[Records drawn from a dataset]
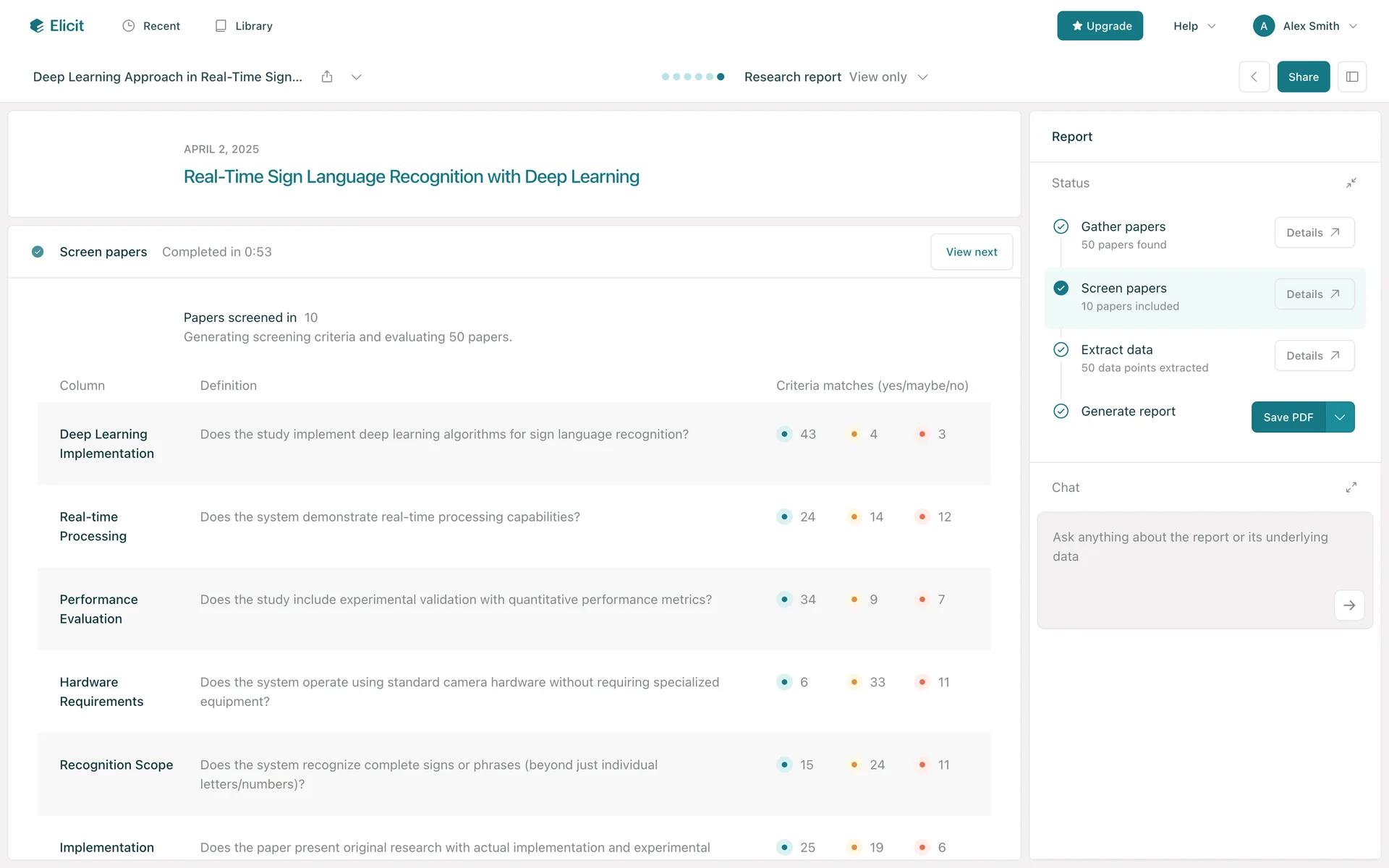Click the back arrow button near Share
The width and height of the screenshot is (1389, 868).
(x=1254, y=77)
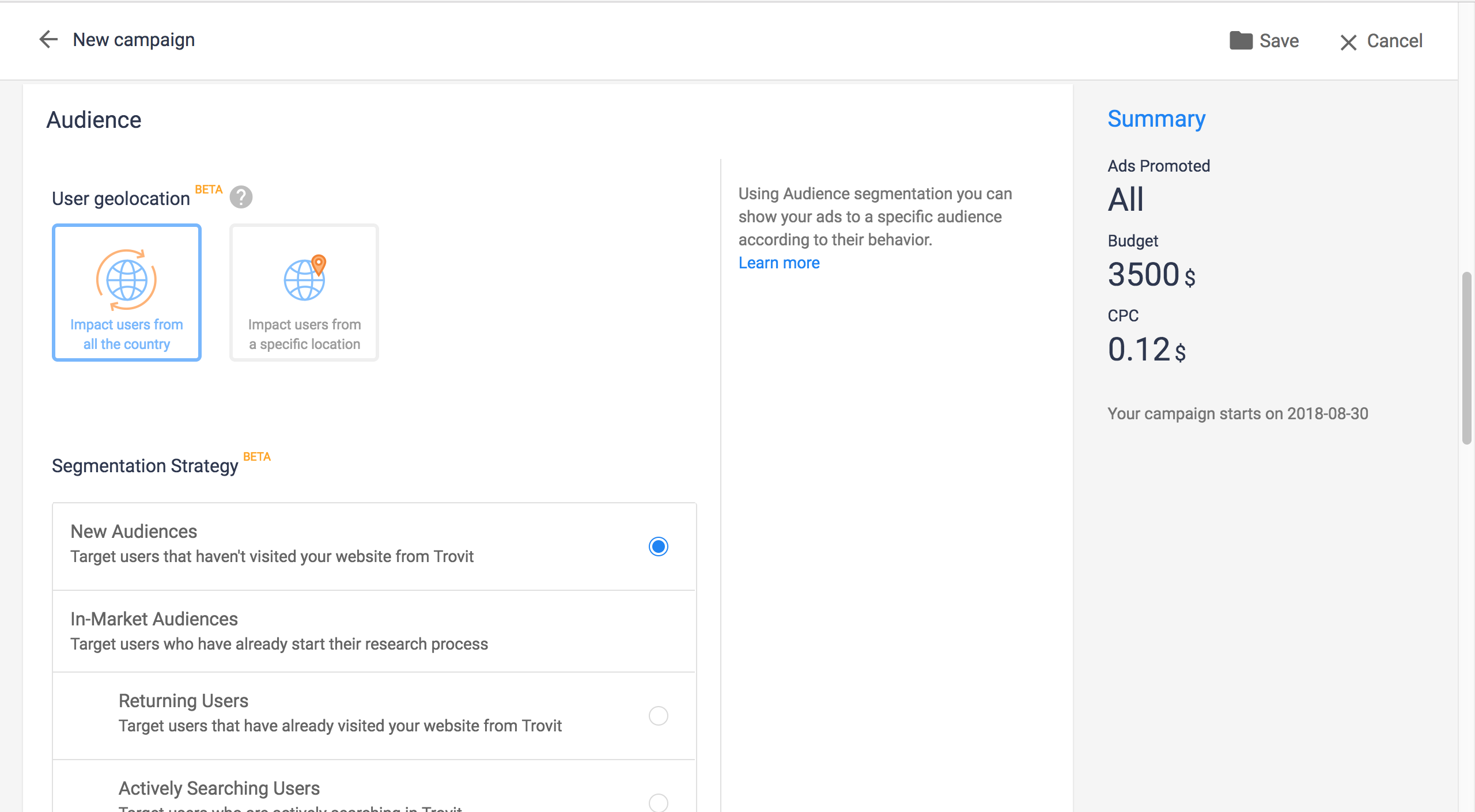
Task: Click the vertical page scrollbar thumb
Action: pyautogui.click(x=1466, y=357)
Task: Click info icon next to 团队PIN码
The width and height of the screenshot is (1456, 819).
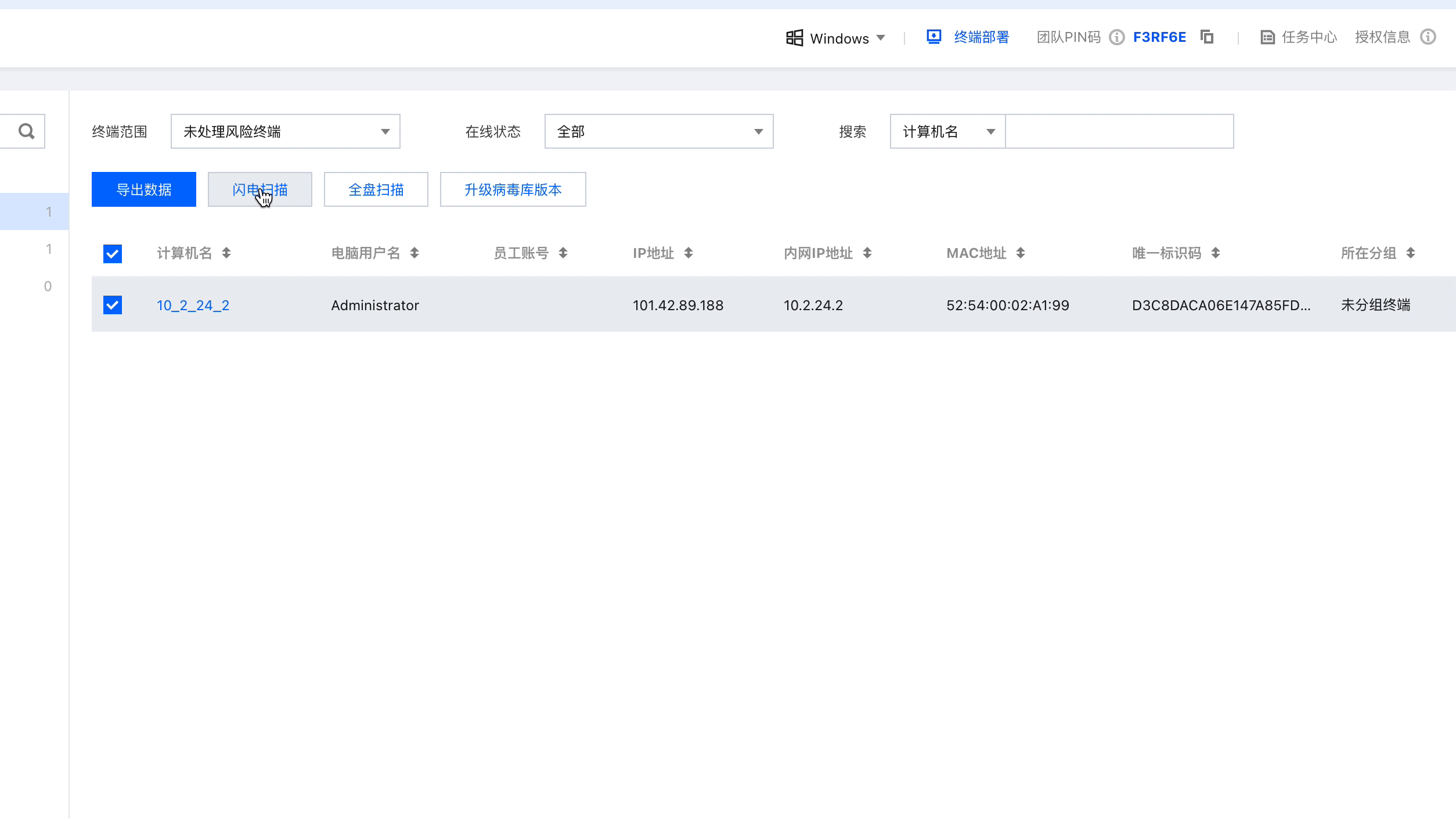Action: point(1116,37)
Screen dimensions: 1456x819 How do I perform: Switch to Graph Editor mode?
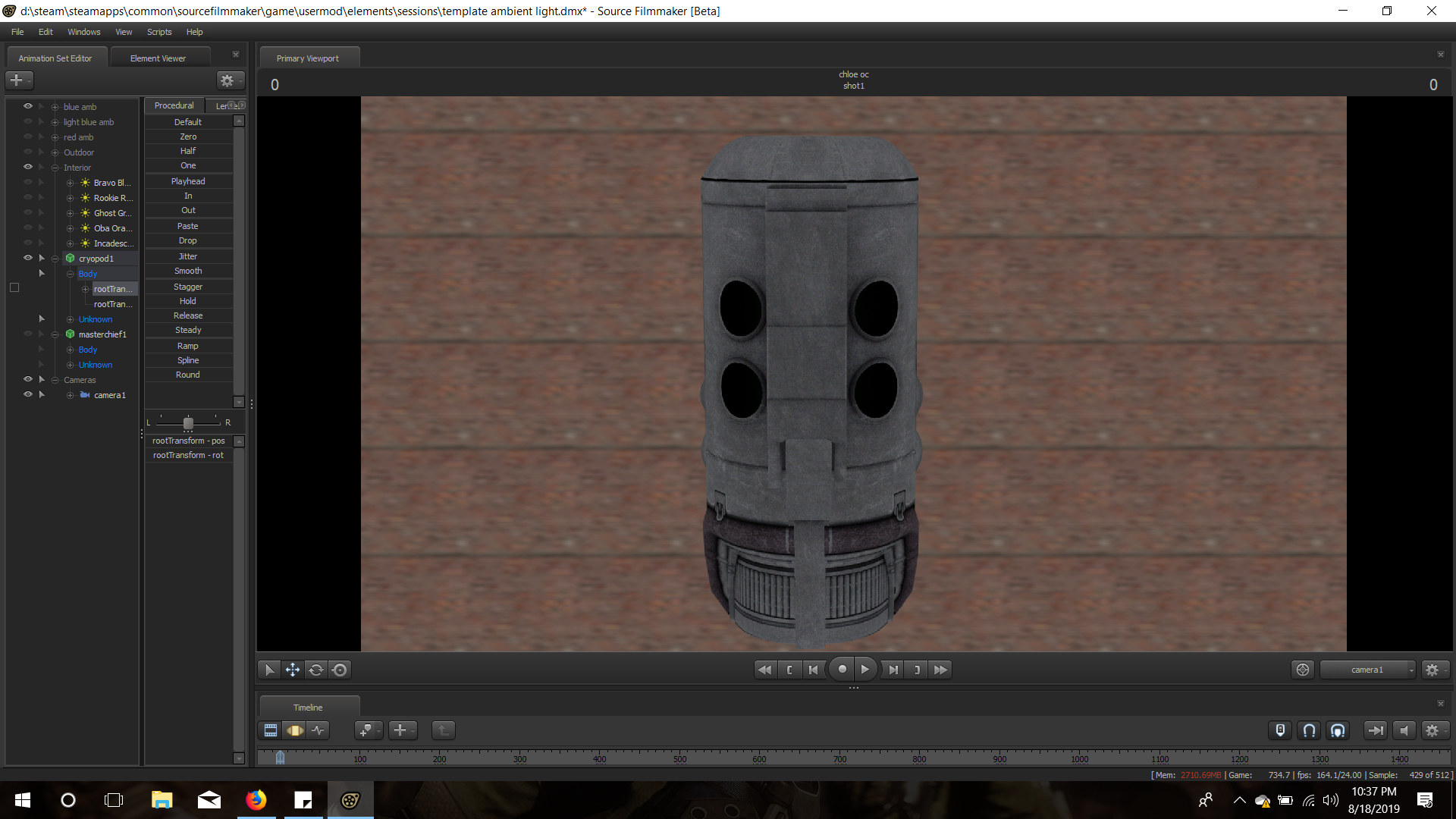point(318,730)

-- What the task asks --
This task calls for the lines from the line holding "Task: Click info icon next to 团队PIN码" through the last line above, restated word for word with both ends included and the pictures dropped.

-- Worked solution --
Task: Click info icon next to 团队PIN码
The width and height of the screenshot is (1456, 819).
Action: point(1116,37)
Screen dimensions: 1456x819 How do I perform: Switch to Graph Editor mode?
point(318,730)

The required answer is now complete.